== Task inputs ==
--- --- ---

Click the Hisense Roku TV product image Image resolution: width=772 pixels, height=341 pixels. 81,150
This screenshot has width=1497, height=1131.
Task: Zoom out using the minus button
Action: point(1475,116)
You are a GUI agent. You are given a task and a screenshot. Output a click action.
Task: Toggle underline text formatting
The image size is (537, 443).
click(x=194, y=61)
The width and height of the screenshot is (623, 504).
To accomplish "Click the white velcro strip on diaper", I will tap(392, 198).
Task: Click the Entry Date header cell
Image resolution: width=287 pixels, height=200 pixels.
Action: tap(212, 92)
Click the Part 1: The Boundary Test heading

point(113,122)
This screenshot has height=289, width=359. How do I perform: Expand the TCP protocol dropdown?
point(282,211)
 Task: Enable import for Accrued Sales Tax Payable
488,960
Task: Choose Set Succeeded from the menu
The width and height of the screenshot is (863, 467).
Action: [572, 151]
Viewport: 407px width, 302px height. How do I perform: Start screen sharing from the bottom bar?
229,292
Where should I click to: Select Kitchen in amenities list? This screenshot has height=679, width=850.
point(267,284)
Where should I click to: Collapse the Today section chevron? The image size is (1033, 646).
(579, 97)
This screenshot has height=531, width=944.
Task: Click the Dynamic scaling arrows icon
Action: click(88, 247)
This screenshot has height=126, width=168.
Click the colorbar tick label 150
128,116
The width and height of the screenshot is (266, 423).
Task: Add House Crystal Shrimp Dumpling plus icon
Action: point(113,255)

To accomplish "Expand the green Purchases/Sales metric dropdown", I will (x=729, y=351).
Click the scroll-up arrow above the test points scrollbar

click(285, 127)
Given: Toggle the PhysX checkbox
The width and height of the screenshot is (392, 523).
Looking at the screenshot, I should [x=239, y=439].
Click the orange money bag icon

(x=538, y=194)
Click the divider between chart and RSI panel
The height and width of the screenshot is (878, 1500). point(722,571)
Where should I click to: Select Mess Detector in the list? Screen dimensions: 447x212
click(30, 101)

--- --- ---

== Stated goal ==
Output every line of the items above as a Markdown table with the columns Row and Line, numbering each row and omitting blank lines.

== The answer ==
| Row | Line |
|---|---|
| 1 | Click the Hisense Roku TV product image Image resolution: width=772 pixels, height=341 pixels. 81,150 |
| 2 | This screenshot has width=1497, height=1131. |
| 3 | Task: Zoom out using the minus button |
| 4 | Action: point(1475,116) |
| 5 | You are a GUI agent. You are given a task and a screenshot. Output a click action. |
| 6 | Task: Toggle underline text formatting |
| 7 | The image size is (537, 443). |
| 8 | click(x=194, y=61) |
| 9 | The width and height of the screenshot is (623, 504). |
| 10 | To accomplish "Click the white velcro strip on diaper", I will tap(392, 198). |
| 11 | Task: Click the Entry Date header cell |
| 12 | Image resolution: width=287 pixels, height=200 pixels. |
| 13 | Action: tap(212, 92) |
| 14 | Click the Part 1: The Boundary Test heading |
| 15 | point(113,122) |
| 16 | This screenshot has height=289, width=359. How do I perform: Expand the TCP protocol dropdown? |
| 17 | point(282,211) |
| 18 |  Task: Enable import for Accrued Sales Tax Payable |
| 19 | 488,960 |
| 20 | Task: Choose Set Succeeded from the menu |
| 21 | The width and height of the screenshot is (863, 467). |
| 22 | Action: [572, 151] |
| 23 | Viewport: 407px width, 302px height. How do I perform: Start screen sharing from the bottom bar? |
| 24 | 229,292 |
| 25 | Where should I click to: Select Kitchen in amenities list? This screenshot has height=679, width=850. |
| 26 | point(267,284) |
| 27 | Where should I click to: Collapse the Today section chevron? The image size is (1033, 646). |
| 28 | (579, 97) |
| 29 | This screenshot has height=531, width=944. |
| 30 | Task: Click the Dynamic scaling arrows icon |
| 31 | Action: click(88, 247) |
| 32 | This screenshot has height=126, width=168. |
| 33 | Click the colorbar tick label 150 |
| 34 | 128,116 |
| 35 | The width and height of the screenshot is (266, 423). |
| 36 | Task: Add House Crystal Shrimp Dumpling plus icon |
| 37 | Action: point(113,255) |
| 38 | To accomplish "Expand the green Purchases/Sales metric dropdown", I will (x=729, y=351). |
| 39 | Click the scroll-up arrow above the test points scrollbar |
| 40 | click(285, 127) |
| 41 | Given: Toggle the PhysX checkbox |
| 42 | The width and height of the screenshot is (392, 523). |
| 43 | Looking at the screenshot, I should [x=239, y=439]. |
| 44 | Click the orange money bag icon |
| 45 | (x=538, y=194) |
| 46 | Click the divider between chart and RSI panel |
| 47 | The height and width of the screenshot is (878, 1500). point(722,571) |
| 48 | Where should I click to: Select Mess Detector in the list? Screen dimensions: 447x212 |
| 49 | click(30, 101) |